- Exercise
According to the text on Restore Our Future, who was the PAC's largest individual contributor as of August 2011?

As of July 2012, Restore Our Future had raised more than $60 million, a large portion of which came from Wall Street contributors.

As of August 2011, the largest individual contributor to Restore Our Future was John Paulson, a billionaire and hedge fund manager who is, according to Politico, "famous for [having enriched] himself by betting on the collapse of the housing industry." An additional million dollars came from W Spann LLC, a dummy corporation with no record of actual business activities. W Spann LLC was incorporated, donated to the PAC, and then dissolved in a matter of months, attracting concern from election-watchdog groups and campaign-finance experts about the use of dummy corporations to shield large campaign contributions from public scrutiny.

Several watchdog groups requested that the Justice Department and Federal Election Commission investigate donations to Restore Our Future from W Spann LLC as possible violations of campaign-finance law. Restore Our Future declined to provide additional details about the donation and asserted that it had complied with existing laws.

- Information given
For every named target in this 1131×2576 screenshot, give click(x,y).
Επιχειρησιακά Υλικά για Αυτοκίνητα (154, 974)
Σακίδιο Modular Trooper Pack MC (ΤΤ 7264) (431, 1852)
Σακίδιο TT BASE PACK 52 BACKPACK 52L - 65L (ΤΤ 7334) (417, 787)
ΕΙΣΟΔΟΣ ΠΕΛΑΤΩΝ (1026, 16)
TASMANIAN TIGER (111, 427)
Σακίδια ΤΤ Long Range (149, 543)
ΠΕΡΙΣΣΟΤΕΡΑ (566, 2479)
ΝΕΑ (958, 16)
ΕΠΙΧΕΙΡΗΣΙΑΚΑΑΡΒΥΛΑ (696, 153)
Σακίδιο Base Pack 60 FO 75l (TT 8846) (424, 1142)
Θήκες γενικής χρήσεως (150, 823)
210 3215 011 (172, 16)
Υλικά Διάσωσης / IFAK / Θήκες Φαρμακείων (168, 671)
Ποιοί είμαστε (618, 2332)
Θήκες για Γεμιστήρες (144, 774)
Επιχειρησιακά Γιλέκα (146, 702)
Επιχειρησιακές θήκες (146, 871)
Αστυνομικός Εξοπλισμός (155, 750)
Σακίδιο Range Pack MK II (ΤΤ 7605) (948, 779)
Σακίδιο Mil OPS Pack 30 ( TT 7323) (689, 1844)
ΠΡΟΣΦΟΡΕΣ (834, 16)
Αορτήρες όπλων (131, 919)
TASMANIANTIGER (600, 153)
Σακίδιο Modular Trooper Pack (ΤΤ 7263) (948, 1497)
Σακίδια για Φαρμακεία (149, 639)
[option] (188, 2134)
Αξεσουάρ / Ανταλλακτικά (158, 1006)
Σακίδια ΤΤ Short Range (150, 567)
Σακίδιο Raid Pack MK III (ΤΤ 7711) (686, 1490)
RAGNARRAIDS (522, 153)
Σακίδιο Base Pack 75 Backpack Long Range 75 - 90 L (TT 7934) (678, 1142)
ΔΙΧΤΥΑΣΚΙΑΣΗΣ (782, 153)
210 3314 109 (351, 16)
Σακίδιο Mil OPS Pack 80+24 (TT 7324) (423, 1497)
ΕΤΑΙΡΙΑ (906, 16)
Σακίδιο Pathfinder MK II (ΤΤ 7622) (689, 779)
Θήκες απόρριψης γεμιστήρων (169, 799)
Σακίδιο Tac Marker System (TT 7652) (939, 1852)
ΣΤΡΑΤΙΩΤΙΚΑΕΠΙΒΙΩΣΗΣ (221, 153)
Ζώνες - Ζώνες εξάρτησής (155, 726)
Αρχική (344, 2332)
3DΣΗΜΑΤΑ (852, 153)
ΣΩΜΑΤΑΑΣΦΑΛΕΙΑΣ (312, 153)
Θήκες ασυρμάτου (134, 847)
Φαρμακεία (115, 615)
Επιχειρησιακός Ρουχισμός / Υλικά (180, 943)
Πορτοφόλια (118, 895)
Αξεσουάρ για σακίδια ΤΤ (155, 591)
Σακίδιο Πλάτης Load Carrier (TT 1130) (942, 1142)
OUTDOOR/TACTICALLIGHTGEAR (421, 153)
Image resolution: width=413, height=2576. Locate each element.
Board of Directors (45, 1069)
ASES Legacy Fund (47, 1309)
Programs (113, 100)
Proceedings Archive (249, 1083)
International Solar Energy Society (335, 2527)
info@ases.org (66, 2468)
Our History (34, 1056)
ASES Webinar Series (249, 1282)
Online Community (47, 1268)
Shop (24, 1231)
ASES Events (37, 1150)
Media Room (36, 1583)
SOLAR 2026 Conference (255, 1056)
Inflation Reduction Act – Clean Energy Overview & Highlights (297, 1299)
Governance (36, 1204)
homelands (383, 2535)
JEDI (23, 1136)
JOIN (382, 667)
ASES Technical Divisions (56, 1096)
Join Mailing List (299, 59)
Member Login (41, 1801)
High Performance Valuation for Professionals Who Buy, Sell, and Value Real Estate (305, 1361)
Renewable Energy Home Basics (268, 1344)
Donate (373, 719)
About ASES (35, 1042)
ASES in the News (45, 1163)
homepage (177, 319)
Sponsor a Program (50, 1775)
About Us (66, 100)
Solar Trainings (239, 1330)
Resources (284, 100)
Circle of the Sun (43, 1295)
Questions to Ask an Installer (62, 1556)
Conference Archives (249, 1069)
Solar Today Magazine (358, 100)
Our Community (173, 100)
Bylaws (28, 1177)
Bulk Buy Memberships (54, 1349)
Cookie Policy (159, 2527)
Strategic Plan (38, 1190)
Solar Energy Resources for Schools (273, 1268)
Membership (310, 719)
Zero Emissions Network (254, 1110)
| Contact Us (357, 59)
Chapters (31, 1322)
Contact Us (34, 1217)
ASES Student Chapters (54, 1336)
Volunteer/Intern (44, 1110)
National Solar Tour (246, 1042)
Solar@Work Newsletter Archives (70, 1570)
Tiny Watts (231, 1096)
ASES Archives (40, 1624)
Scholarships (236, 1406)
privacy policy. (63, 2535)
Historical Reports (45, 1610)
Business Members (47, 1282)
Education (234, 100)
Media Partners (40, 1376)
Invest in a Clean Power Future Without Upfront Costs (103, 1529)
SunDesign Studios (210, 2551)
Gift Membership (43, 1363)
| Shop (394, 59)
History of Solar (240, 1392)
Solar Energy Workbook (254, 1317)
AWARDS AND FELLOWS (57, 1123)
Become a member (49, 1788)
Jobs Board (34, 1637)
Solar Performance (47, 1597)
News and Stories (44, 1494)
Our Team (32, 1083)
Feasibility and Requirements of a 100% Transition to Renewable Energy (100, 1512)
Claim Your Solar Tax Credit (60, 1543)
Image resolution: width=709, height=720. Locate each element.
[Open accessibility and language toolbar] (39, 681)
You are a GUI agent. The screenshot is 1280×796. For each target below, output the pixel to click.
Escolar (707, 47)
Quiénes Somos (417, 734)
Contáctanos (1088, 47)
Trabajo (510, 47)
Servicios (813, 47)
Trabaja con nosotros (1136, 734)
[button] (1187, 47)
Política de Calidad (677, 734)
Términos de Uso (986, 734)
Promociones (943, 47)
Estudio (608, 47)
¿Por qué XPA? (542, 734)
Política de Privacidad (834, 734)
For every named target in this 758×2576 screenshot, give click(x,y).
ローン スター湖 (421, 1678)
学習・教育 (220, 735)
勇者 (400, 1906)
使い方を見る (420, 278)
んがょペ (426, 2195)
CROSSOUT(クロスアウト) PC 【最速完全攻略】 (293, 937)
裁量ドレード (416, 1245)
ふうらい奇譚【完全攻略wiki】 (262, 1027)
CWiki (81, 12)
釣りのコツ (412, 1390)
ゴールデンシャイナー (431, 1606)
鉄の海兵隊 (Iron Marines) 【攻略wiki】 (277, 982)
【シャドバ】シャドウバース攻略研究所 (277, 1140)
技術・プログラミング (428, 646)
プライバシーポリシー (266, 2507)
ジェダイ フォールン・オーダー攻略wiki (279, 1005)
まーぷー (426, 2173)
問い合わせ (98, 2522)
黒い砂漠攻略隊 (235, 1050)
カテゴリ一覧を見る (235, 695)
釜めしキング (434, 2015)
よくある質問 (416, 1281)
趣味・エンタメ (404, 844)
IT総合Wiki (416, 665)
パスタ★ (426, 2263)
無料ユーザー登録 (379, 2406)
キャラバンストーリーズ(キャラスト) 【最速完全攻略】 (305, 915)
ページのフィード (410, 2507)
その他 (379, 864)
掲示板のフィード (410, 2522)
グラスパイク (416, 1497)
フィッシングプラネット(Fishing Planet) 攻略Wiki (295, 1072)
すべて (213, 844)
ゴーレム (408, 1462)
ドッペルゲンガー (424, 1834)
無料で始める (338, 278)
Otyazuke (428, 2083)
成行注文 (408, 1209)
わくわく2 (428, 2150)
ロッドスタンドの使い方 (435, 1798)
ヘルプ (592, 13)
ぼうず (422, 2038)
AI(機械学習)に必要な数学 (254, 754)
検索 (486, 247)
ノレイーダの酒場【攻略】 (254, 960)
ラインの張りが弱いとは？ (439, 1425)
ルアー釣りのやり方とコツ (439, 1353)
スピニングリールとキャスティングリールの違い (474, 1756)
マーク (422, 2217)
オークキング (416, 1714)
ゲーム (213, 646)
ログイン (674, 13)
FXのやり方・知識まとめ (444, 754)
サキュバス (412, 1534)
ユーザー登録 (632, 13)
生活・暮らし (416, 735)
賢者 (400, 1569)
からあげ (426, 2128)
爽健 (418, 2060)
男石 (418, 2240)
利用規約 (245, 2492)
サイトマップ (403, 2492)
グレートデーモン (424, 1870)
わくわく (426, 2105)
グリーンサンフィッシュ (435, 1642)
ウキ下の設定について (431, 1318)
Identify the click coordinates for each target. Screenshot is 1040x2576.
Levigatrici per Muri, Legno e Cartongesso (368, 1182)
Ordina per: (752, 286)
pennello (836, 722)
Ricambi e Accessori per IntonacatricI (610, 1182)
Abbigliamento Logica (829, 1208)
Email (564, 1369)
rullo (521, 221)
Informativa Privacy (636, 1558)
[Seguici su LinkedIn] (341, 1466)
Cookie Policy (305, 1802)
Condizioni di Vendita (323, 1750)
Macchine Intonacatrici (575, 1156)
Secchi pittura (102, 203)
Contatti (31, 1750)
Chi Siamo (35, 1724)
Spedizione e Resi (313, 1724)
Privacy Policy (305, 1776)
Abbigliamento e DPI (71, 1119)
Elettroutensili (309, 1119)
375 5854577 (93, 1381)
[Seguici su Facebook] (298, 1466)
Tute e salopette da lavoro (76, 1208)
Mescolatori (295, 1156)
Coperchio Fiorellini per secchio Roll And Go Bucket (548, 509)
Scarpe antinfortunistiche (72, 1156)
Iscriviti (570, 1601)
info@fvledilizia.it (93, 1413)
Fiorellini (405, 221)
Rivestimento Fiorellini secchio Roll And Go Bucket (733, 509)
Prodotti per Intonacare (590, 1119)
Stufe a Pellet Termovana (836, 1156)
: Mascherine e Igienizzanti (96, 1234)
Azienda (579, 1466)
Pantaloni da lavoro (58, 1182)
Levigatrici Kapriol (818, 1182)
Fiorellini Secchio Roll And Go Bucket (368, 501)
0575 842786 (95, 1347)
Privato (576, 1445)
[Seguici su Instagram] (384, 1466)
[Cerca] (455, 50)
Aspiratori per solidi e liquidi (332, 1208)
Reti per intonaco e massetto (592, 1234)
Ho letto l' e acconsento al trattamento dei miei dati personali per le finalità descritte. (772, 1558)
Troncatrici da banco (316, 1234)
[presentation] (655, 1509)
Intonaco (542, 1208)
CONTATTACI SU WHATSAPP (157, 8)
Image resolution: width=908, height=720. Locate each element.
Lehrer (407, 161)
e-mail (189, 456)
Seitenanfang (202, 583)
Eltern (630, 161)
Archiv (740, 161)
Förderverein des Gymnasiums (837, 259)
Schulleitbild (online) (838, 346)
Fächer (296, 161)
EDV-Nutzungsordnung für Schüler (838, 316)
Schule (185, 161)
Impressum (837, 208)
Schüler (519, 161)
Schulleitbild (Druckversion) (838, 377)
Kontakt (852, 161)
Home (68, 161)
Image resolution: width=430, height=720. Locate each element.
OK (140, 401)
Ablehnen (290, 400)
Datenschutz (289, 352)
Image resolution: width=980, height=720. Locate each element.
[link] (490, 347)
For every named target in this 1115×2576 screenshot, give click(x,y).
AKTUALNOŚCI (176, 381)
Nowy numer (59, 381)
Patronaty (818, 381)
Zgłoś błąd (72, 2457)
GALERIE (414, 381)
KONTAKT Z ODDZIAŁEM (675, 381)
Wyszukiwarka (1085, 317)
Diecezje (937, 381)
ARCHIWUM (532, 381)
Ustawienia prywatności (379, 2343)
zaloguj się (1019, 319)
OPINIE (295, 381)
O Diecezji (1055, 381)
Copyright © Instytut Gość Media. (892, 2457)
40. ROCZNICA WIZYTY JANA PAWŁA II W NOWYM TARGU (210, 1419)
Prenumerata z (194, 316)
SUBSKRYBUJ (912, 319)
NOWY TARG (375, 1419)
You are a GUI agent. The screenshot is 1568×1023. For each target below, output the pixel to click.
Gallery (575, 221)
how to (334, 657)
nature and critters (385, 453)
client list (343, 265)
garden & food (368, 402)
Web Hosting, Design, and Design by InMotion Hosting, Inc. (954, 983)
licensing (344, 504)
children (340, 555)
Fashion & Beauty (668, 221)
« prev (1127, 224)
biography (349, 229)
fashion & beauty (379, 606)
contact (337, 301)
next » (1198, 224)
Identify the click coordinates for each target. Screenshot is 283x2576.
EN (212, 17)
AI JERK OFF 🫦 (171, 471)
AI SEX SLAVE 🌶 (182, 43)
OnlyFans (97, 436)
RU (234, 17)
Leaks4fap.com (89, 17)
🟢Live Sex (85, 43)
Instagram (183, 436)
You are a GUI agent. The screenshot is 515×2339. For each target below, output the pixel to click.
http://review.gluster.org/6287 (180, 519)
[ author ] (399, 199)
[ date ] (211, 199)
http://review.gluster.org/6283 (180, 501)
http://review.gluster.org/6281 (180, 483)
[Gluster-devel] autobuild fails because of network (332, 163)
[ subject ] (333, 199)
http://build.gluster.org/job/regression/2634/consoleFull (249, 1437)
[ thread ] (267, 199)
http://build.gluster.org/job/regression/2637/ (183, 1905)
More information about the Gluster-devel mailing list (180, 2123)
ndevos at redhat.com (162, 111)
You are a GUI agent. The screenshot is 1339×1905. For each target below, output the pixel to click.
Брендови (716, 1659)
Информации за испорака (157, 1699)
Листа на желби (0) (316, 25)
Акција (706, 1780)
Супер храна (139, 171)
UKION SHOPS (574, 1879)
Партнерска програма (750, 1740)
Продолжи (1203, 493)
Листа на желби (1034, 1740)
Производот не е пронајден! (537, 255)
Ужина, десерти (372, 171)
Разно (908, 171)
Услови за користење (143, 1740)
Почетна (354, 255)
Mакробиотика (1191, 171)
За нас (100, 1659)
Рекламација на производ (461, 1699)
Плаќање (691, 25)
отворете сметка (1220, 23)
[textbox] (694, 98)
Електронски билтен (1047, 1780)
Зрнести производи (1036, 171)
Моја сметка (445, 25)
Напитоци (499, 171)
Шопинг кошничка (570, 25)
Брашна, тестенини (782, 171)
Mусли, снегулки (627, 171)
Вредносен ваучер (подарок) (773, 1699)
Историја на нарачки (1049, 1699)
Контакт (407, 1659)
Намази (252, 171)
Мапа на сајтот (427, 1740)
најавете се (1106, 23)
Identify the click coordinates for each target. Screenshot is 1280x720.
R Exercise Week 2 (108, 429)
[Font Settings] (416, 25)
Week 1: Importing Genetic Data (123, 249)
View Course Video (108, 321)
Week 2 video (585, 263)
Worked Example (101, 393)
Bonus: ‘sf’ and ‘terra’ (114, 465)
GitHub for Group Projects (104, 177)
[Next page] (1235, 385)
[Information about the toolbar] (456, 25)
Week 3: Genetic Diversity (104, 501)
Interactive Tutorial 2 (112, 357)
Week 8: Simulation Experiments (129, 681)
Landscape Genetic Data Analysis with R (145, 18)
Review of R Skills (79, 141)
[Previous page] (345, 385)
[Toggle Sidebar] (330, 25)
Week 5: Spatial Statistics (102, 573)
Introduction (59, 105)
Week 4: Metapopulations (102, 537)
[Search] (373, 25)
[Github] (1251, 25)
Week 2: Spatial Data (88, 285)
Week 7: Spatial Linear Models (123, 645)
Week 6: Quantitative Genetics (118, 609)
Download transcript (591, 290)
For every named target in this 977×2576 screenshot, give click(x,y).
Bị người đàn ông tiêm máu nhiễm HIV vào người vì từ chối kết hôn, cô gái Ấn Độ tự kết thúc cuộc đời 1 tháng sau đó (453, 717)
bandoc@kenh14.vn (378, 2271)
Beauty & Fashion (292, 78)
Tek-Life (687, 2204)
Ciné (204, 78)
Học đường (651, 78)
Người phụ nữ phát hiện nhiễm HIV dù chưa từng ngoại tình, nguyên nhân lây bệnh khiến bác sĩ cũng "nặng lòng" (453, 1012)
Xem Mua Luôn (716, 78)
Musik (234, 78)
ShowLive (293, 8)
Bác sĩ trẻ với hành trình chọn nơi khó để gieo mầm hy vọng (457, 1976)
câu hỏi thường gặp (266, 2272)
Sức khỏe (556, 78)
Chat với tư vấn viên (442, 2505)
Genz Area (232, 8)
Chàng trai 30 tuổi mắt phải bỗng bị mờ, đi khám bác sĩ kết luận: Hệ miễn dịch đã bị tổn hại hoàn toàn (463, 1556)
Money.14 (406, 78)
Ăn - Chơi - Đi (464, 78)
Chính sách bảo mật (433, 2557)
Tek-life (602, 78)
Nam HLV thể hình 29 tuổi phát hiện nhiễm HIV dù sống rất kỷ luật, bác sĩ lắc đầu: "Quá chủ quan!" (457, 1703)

- Solved exercise
John Paulson, a billionaire and hedge fund manager.